The people that believed in us from the beginning? People we made promises too. People we have let down. Even worse… people we will not be able to give the full rewards they invested in.
The crazy thing is, that we have most of the rewards ready for postage. All the backer stickers and letters of enlistment just need a stamp. All the poster sets printed, signed and ready. The artbook is ready to be printed, the soundtrack is ready for distribution, the DVD case is ready for production. But we have literally no money whatsoever to pay for stamps, let alone print the artbooks and dvd-cases.

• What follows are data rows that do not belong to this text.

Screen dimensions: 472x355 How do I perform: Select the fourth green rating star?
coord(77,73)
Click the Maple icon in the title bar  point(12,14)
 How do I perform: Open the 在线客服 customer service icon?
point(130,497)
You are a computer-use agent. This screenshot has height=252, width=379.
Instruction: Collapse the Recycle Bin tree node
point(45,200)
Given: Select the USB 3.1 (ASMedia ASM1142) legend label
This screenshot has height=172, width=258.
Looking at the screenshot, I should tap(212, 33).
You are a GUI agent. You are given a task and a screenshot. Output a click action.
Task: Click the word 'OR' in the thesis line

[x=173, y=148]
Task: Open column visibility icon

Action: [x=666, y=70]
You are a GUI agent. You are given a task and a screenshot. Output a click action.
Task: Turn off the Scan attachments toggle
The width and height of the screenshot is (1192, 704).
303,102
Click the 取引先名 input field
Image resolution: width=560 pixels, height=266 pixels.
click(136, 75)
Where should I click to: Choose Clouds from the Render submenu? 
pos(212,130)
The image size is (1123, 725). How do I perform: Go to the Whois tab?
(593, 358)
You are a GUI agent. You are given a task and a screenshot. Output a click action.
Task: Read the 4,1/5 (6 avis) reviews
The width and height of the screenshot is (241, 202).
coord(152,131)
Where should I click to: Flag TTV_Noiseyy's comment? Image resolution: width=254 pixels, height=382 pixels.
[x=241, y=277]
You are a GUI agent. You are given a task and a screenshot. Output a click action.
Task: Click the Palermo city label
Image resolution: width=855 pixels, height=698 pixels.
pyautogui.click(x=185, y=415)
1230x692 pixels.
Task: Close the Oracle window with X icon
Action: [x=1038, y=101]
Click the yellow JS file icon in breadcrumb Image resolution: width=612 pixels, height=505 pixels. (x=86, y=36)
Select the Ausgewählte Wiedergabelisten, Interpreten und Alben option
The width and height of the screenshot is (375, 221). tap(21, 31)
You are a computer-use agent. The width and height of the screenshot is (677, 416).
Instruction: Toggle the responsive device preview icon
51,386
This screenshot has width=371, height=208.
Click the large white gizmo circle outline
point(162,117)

Video game studios shut down all the time. It’s an expensive business, and feature creep is a serious issue for new and old developers alike (see Double Fine’s Broken Age). No matter how big or small the studio, it’s always sad to see someone who entered the industry to follow their dreams have life rip that dream from cold, hungry hands.
It’s even worse when Kickstarter is involved, and people don’t get to have their rewards. On the bright side, the game did end up getting made, and while it didn’t sell great, it got some decent reviews. All backers seem to have gotten their digital rewards at the very least. A continuation of the first game, Woolfe Chapter 2, is currently in limbo, as is the planned Xbox One version.
Here’s hoping those Kickstarter backers don’t feel too burned, and that the developers from GRIN get to continue their passion. For now, the developer is attempting to sell the rights to Woolfe: The Red Hood Diaries (and all the assets created for Chapter 2), so perhaps they’ll get enough to fund the physical rewards at least.